*** Supplied entries Section Begins ***

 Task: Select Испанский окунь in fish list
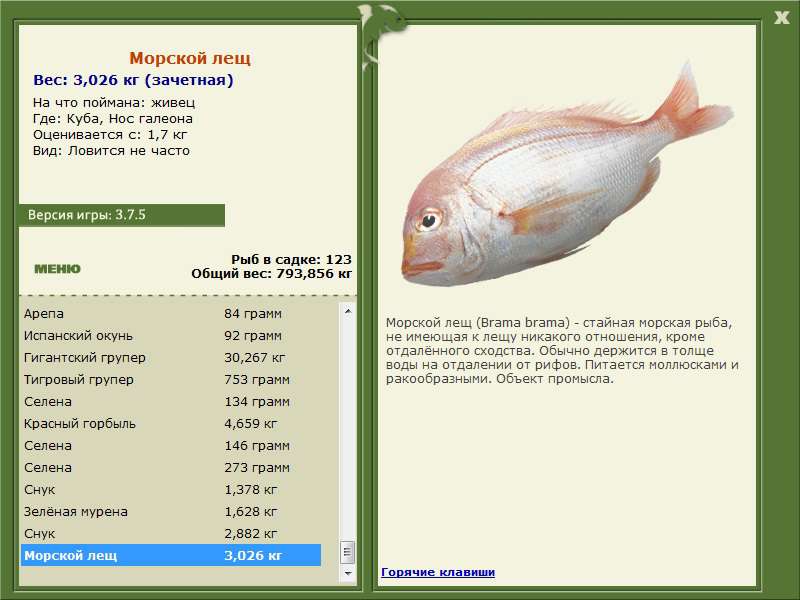[x=171, y=336]
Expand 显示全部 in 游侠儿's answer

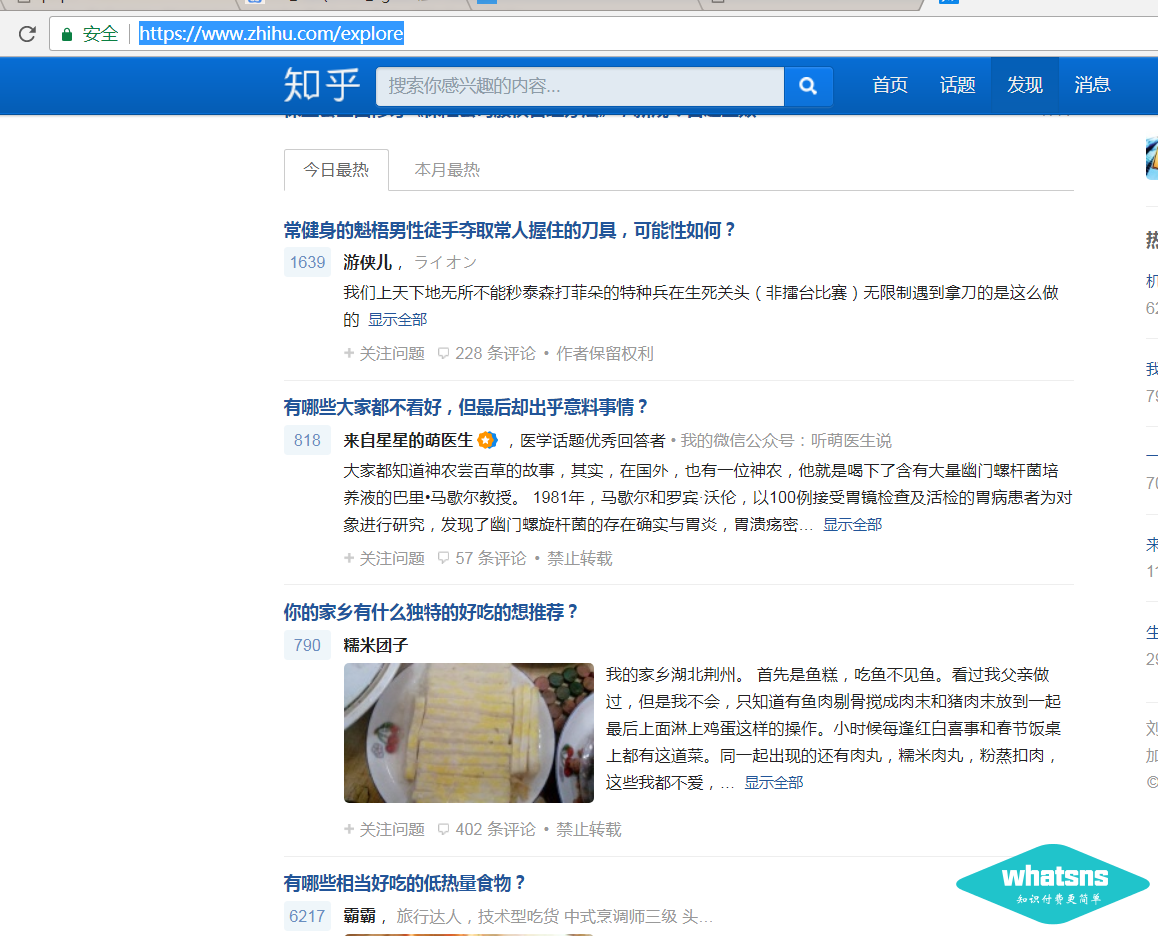397,320
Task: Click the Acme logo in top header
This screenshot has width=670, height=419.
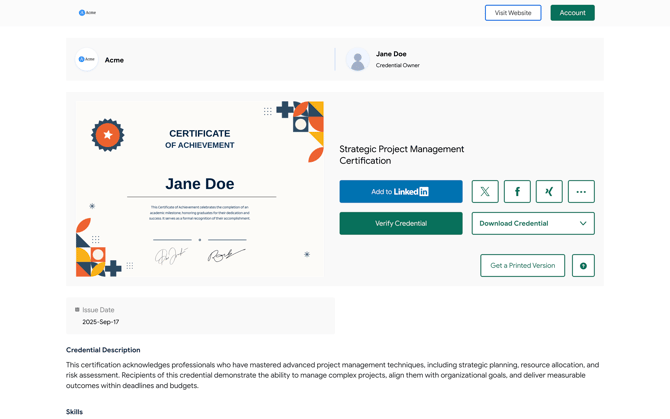Action: 87,13
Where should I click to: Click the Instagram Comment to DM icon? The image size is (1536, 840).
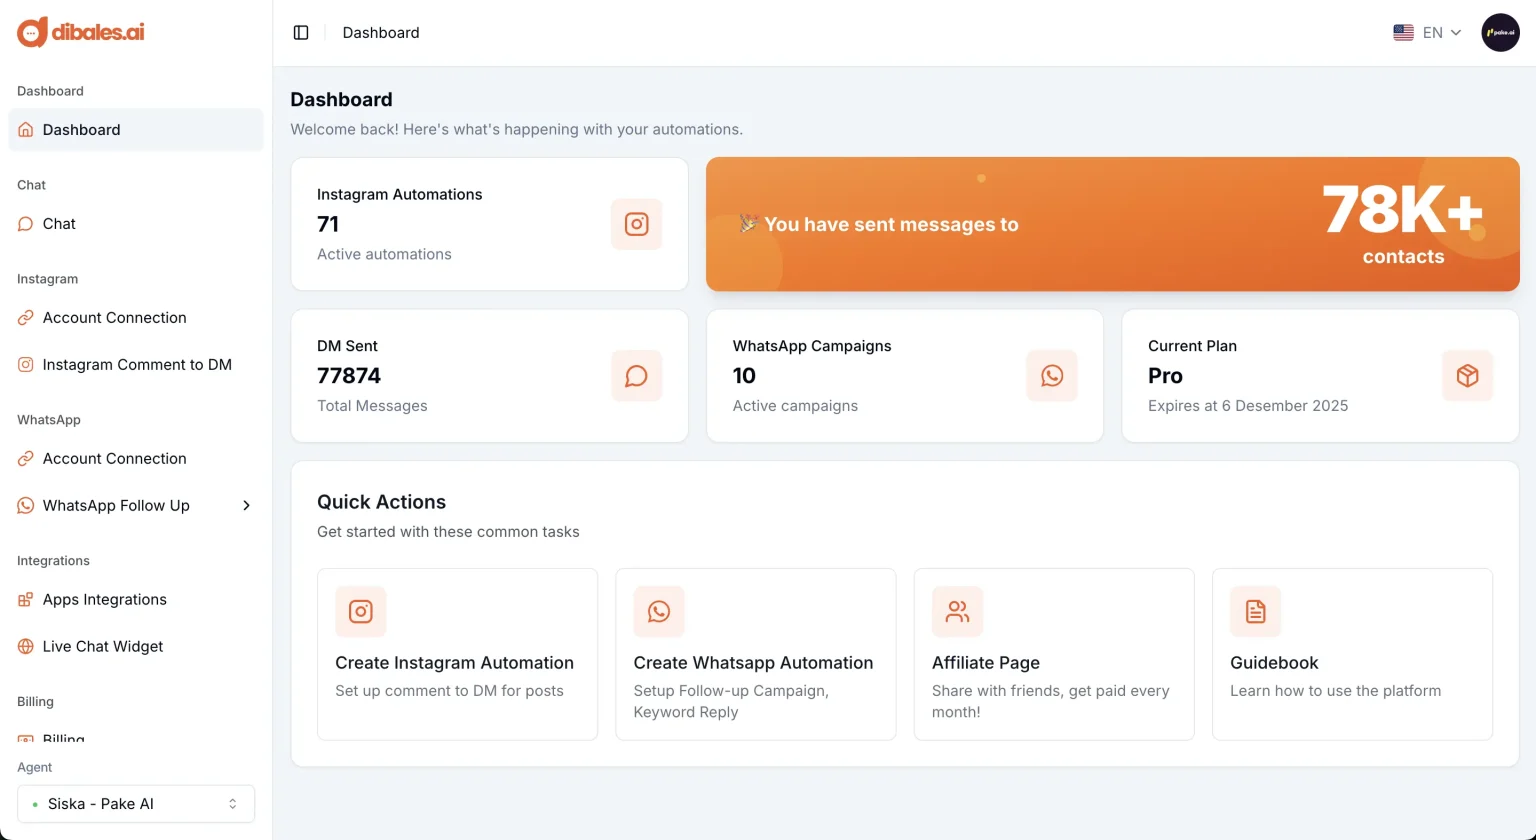click(x=25, y=364)
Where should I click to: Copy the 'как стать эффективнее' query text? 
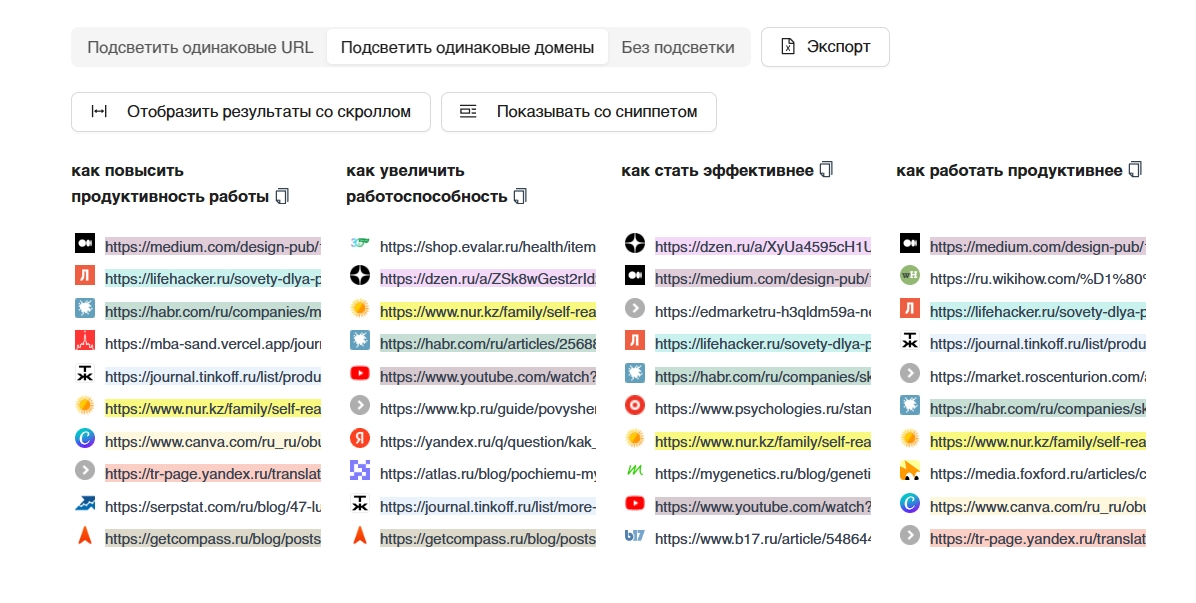tap(826, 170)
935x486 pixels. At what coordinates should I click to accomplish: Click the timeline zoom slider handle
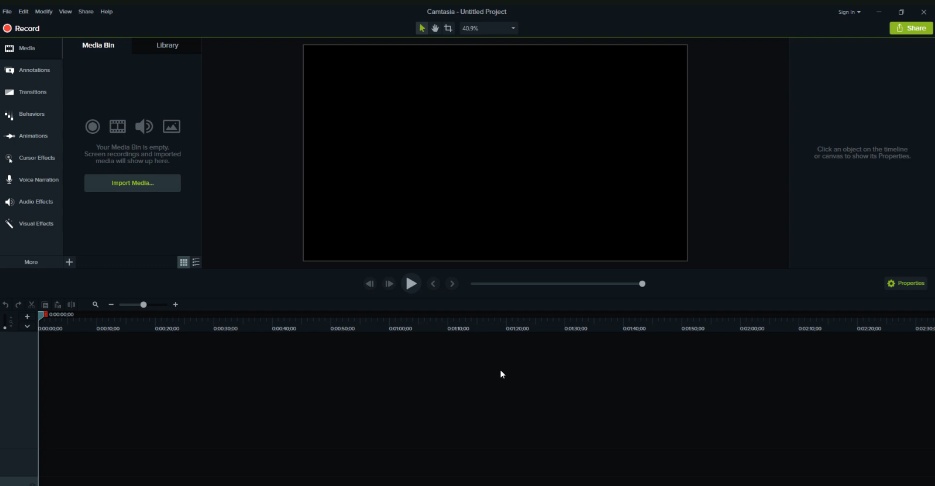click(x=143, y=304)

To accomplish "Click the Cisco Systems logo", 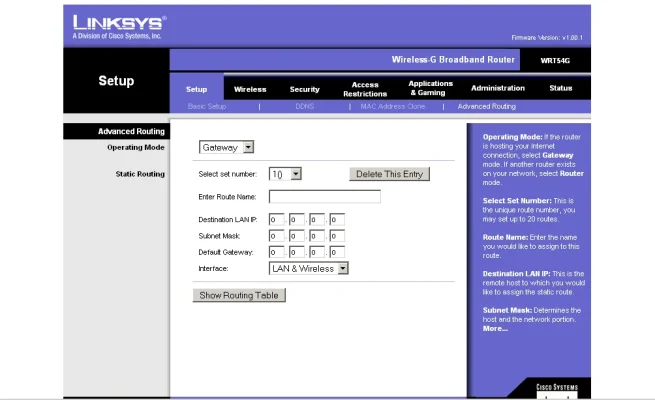I will [556, 389].
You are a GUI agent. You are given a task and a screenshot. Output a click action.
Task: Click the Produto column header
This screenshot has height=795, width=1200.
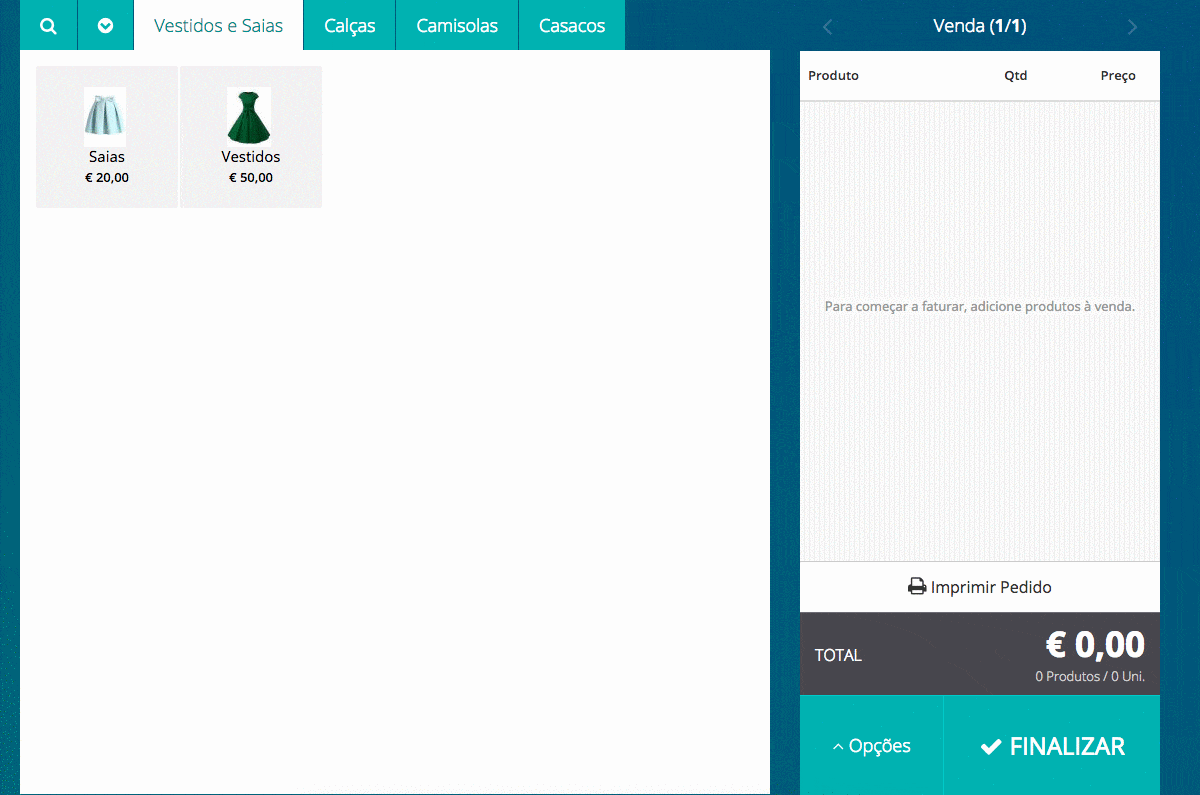(833, 76)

*** Supplied entries Section Ends ***

* [Exercise brief]:
Search the data for "header" and list every line in which it occurs.

* [Exercise answer]:
Task: Click the Acme logo in top header
Task: Click the Produto column header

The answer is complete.